• **INSTRUÇÕES DE TRABALHO**
1. Transcreva sem alterações somente as linhas das entradas que vão da linha com "Task: Click external" até a linha com "Action: [x=216, y=44]", incluindo ambas.
2. Dê continuidade ao texto sobre a coleção de insetos do Museu Nacional a partir do ponto em que ele termina.

• **TEXTO EXTRAÍDO**
Marcus é especialista em uma família de insetos chamada Tingidae, que tem algumas espécies usadas como controle natural de pragas agrícolas em países como a Austrália.
O Museu Nacional abrigava uma coleção de insetos que, segundo ele, era uma das melhores do mundo.
“Vi muitas coleções em outros países e posso garantir que parte daquele material só era encontrado aqui, na coleção Oscar Monte. Todo mundo que tinha dúvidas precisava ir lá ou mandar o material para lá. Não sei o que vamos fazer agora.”
A informação é corroborada por outros especialistas como Simeão Moraes, entomólogo e pesquisador da Unicamp, especialista em mariposas e borboletas. “Ali havia espécies raras, coletadas em ambientes que já não existem mais, provavelmente até extintas, o que torna essa perda irreparável.
De acordo com as informações que circulam entre os pesquisadores, os armários onde ficavam as coleções de insetos se quebraram e foram queimados quando o terceiro andar, onde estavam, desabou.

• **DADOS REGISTRADOS**
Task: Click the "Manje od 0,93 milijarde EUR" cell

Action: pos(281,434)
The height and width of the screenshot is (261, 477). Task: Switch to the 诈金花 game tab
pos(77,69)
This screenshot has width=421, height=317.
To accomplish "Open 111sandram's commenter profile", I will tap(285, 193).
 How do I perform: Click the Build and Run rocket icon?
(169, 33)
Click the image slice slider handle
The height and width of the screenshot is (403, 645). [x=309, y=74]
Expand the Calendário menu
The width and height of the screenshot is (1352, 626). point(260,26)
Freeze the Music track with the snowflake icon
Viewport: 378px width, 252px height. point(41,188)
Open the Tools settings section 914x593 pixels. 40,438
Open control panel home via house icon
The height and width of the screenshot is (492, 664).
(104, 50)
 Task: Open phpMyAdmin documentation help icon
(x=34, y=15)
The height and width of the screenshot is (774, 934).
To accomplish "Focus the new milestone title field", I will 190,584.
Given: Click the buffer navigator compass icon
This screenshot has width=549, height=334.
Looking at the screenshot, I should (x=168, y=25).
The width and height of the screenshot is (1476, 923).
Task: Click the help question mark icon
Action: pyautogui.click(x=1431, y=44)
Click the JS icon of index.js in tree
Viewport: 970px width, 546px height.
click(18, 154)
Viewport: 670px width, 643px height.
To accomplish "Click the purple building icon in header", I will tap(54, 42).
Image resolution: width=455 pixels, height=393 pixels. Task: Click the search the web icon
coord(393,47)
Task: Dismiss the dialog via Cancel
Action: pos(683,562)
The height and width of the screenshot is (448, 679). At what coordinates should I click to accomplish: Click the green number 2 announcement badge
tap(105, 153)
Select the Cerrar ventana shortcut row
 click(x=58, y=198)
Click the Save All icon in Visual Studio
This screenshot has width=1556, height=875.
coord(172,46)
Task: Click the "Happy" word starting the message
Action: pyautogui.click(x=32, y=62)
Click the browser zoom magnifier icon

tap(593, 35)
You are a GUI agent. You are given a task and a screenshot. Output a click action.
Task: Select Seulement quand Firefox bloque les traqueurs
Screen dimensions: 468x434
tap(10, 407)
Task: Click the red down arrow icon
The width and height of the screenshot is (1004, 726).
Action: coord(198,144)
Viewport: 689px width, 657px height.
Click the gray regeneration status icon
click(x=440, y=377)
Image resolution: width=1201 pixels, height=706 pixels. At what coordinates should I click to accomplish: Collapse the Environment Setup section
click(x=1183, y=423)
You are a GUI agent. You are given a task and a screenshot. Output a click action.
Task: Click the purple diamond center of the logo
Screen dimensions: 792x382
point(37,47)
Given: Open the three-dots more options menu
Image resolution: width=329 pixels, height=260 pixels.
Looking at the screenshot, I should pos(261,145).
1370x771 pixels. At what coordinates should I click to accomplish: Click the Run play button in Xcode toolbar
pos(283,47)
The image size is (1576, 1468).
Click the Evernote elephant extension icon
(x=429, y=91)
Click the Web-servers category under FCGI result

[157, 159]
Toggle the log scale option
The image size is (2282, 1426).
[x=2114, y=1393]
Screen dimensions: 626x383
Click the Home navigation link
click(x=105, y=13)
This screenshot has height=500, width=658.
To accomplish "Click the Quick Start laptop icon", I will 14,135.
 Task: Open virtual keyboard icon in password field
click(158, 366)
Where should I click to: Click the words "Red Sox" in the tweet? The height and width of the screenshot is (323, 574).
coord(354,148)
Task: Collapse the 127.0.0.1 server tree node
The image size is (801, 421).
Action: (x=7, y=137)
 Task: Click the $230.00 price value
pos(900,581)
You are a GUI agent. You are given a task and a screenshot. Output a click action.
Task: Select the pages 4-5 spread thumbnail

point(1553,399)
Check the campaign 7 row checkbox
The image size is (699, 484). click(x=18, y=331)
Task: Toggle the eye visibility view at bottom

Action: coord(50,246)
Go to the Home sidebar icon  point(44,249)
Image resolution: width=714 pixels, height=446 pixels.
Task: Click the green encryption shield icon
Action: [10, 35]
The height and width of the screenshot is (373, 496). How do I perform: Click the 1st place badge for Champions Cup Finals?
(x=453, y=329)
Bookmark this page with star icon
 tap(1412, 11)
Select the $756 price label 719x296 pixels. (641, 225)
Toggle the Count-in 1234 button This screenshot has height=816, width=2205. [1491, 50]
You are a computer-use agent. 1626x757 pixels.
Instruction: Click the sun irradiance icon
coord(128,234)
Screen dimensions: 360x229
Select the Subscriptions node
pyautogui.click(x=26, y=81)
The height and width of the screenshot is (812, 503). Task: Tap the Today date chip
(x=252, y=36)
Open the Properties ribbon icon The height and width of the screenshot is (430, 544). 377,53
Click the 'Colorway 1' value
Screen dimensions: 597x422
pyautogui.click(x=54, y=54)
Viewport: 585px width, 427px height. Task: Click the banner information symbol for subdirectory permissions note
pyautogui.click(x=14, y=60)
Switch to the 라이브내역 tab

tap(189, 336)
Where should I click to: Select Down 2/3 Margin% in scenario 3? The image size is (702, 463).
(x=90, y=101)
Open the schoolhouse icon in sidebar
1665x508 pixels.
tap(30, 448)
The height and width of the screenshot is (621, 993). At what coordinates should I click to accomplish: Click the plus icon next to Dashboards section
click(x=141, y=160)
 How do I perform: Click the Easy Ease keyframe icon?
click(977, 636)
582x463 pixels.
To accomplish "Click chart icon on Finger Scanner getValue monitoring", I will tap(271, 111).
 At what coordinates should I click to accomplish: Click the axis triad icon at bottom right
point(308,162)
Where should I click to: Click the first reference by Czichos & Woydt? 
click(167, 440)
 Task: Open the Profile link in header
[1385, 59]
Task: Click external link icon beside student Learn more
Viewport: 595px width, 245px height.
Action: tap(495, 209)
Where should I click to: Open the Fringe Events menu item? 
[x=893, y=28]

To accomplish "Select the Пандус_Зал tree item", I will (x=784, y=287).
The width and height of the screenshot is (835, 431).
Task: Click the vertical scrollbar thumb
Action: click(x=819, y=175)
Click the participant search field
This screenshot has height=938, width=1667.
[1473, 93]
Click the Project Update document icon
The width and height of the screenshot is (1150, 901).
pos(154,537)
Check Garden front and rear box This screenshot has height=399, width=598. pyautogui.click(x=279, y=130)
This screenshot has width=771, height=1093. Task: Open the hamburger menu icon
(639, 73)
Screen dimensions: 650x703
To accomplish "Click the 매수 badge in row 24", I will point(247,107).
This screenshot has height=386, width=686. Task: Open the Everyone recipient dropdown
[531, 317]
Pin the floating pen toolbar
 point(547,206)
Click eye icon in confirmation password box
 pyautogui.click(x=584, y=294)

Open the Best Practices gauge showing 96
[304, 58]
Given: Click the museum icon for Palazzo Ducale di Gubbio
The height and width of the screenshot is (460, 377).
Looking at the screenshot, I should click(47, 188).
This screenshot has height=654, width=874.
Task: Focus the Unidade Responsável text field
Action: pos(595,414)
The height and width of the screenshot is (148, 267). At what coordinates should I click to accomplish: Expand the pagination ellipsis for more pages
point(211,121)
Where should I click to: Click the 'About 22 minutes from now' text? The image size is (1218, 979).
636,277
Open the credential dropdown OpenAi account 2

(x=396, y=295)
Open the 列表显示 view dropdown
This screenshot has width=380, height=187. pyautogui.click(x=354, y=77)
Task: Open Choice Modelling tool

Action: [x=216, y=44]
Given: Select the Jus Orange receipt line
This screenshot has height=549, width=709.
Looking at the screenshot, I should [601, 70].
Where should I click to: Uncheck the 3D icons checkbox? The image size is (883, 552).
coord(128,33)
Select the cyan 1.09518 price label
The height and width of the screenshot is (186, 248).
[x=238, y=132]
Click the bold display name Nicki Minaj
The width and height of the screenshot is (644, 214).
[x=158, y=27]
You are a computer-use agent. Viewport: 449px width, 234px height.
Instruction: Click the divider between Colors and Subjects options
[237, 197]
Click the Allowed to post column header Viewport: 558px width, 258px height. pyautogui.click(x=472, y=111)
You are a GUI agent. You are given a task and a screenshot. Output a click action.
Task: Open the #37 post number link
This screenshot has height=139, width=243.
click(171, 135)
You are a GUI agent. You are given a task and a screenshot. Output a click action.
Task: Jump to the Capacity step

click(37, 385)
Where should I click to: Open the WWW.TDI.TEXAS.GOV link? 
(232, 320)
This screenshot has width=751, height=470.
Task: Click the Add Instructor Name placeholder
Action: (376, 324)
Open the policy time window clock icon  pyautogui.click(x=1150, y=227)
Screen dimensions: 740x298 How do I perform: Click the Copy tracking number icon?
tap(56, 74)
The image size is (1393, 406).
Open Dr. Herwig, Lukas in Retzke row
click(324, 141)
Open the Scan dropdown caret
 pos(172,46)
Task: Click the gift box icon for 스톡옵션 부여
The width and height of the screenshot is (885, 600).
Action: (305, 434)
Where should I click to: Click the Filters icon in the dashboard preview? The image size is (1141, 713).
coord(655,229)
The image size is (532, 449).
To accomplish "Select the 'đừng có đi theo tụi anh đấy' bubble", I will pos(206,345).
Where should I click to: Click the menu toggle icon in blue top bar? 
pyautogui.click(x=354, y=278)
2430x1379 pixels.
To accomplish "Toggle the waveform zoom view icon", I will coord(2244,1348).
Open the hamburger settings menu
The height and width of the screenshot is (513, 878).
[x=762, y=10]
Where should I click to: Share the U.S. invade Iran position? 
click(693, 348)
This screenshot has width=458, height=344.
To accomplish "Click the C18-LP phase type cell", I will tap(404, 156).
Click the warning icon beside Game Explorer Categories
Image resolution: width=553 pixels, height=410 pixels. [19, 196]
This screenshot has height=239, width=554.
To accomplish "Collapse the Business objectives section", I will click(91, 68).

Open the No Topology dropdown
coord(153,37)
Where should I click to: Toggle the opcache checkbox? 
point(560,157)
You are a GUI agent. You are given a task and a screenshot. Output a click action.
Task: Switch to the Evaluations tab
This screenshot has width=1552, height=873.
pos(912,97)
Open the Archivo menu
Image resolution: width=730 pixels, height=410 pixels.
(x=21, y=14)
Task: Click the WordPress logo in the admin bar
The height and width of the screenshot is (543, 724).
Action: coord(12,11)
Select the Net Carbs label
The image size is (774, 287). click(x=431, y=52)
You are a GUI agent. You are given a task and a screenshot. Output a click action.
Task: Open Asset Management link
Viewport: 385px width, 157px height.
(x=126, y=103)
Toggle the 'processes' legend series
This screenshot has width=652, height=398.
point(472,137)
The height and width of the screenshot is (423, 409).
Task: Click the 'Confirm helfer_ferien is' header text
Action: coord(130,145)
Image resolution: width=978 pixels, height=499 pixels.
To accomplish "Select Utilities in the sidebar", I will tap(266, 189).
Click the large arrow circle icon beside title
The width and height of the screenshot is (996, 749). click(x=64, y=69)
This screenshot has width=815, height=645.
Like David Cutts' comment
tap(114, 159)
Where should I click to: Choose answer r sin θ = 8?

• **RESPOSTAS ÀS TAREFAS**
1.
Task: Click external link icon beside student Learn more
Viewport: 595px width, 245px height.
Action: tap(495, 209)
Where should I click to: Open the Fringe Events menu item? 
[x=893, y=28]

To accomplish "Select the Пандус_Зал tree item", I will (x=784, y=287).
The width and height of the screenshot is (835, 431).
Task: Click the vertical scrollbar thumb
Action: click(x=819, y=175)
Click the participant search field
This screenshot has height=938, width=1667.
[1473, 93]
Click the Project Update document icon
The width and height of the screenshot is (1150, 901).
pos(154,537)
Check Garden front and rear box This screenshot has height=399, width=598. pyautogui.click(x=279, y=130)
This screenshot has width=771, height=1093. Task: Open the hamburger menu icon
(639, 73)
Screen dimensions: 650x703
To accomplish "Click the 매수 badge in row 24", I will point(247,107).
This screenshot has height=386, width=686. Task: Open the Everyone recipient dropdown
[531, 317]
Pin the floating pen toolbar
 point(547,206)
Click eye icon in confirmation password box
 pyautogui.click(x=584, y=294)

Open the Best Practices gauge showing 96
[304, 58]
Given: Click the museum icon for Palazzo Ducale di Gubbio
The height and width of the screenshot is (460, 377).
Looking at the screenshot, I should click(47, 188).
This screenshot has height=654, width=874.
Task: Focus the Unidade Responsável text field
Action: pos(595,414)
The height and width of the screenshot is (148, 267). At what coordinates should I click to accomplish: Expand the pagination ellipsis for more pages
point(211,121)
Where should I click to: Click the 'About 22 minutes from now' text? The image size is (1218, 979).
636,277
Open the credential dropdown OpenAi account 2

(x=396, y=295)
Open the 列表显示 view dropdown
This screenshot has width=380, height=187. pyautogui.click(x=354, y=77)
Task: Open Choice Modelling tool

Action: [x=216, y=44]

2.
“Oscar Monte, o autor da coleção, faleceu na década de 1940, e desde então não havia surgido no Brasil ninguém que trabalhasse com essa família de insetos de forma consistente. Eu sou o primeiro”, afirma.
“Por isso, minha pesquisa foi muito afetada. Eu dependo muito de coleções de referência como aquela. Não sei o que será da pesquisa em Tingidae não só no Brasil, mas na América do Sul inteira.”
Línguas desaparecidas para sempre
Para a antropóloga Adriana Facina, a perda do acervo do Museu Nacional “é comparável à perda de uma pessoa querida”.
“No caso da área de Antropologia Social, perdemos cadernos de campo, entrevistas, fotografias, trabalhos desde os anos 1960. São histórias e de narrativas de pesquisadores que estudavam populações indígenas, camponeses, principalmente no Nordestes, migrantes”, disse à BBC News Brasil.
“O setor de linguística perdeu registros de línguas indígenas que não têm mais falantes vivos. Perdemos para sempre.”
Ainda não se sabe a extensão dos danos causados pelo incêndio, mas, no arquivos de Linguística, havia gravações de cantos indígenas feitas no final dos anos 1950, além dos únicos registros da localização de todas as etnias brasileiras feitos antes desta década.
Grande parte deles pertencia ao Arquivo Curt Nimuendaju, coleção de manuscritos e mapas feitos pelo etnólogo alemão Curt Unckel, que percorreu o Brasil estudando povos indígenas por mais de 40 anos.
Nas redes sociais, pesquisadores como o antropólogo Carlos Fausto examinavam as fotografias do incêndio e as imagens das redes de TV na esperança de encontrar indícios de que algo do arquivo foi preservado.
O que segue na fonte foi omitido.